The price of gas for Tuesday delivery slid 6 percent to 75 pence per therm, moving closer to the May gas contract at 67.50 pence, which reflects more typical prices for the time of year.
UK gas prices spiked towards record highs in recent weeks as abnormally cold weather, pipeline closures and production outages rapidly depleted inventories and stirred fears of a gas supply crunch.
Liquefied natural gas (LNG) imports from Qatar, Algeria and Trinidad and increased pipeline flows from Norway have allayed those concerns, driving prices lower across the board as the coldest March in half a century gives way to milder April temperatures.
Algeria and Qatar are both sending fresh shipments of LNG to UK ports due to arrive this week, while Belgium's Zeebrugge terminal expects another three tankers between now and April 20.

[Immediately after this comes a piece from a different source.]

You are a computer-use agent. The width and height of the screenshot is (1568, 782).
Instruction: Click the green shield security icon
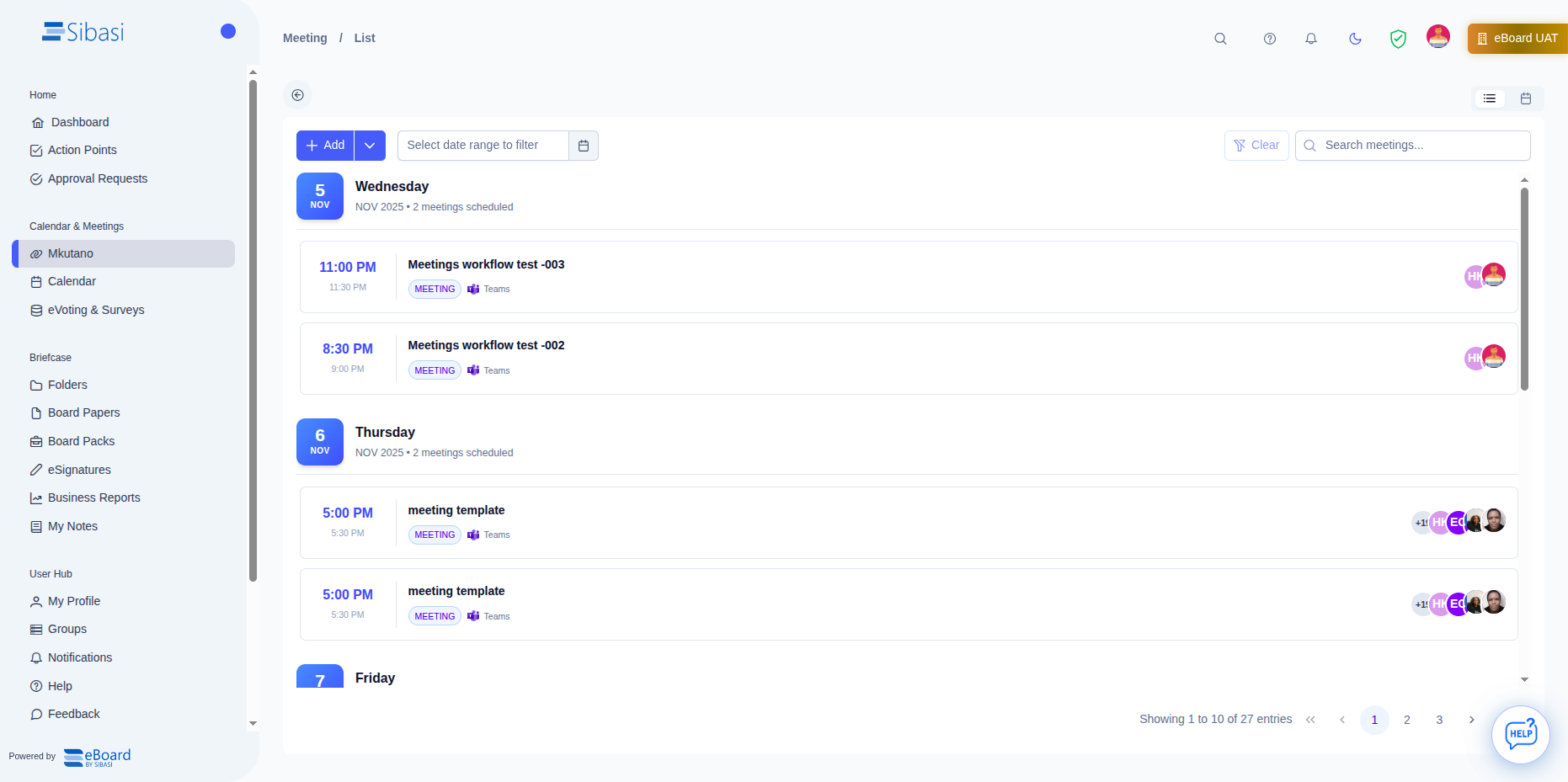click(1398, 39)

Britain's stored reserves continued to drop, with the last measurements on Sunday indicating sites were just 3.36 percent full, although the rate of decline has slowed down somewhat in recent days.
Inventories at Britain's biggest such facility, Rough, ran down to 7 mcm below its advertised minimum capacity on Monday, analysts at Thomson Reuters Point Carbon said, although the site is understood to contain around 100 mcm of additional supply.

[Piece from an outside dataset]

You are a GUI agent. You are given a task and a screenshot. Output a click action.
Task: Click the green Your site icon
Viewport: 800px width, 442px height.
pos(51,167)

Operator Centrica last week said it planned to take Rough storage offline for maintenance this coming Wednesday and Thursday, preventing gas withdrawals from the site over that period.
Another smaller storage site at Humbly Grove was hit by an unplanned outage on Monday, operator Petronas Energy Trading said.
"There's still some gas in Rough, the weather is getting warmer, we're getting very good flows from Norway, and with the all the LNG that's on the horizon now, people are getting more comfortable," a trader with a European utility said.
Storage levels should also improve from next week when warmer weather and lower gas prices will prompt re-injection into various sites, he said.
Gas for immediate delivery fell 5.25 pence to 75 pence.
Further along the curve, the benchmark winter 2013 gas contract shed 0.33 pence to 73.44 pence, reflecting increasingly bearish prompt market sentiment.
The gas market was oversupplied by around 27 mcm as demand at 281 mcm aligned more closely with seasonal norms.
In its April 12-21 weather forecast, Britain's Met Office said: "By the end of the period, southern and eastern areas are likely to turn rather sunnier, and it may also turn warmer at times inland."
Unseasonably cold weather, which has gripped Britain since the beginning of March, has contributed to depleting gas storage sites by more than 96 percent to just 160 mcm, according to data from Gas Infrastructure Europe.
That leaves the market with reserves of little more than half a day's worth of gas consumption in case of a major supply outage.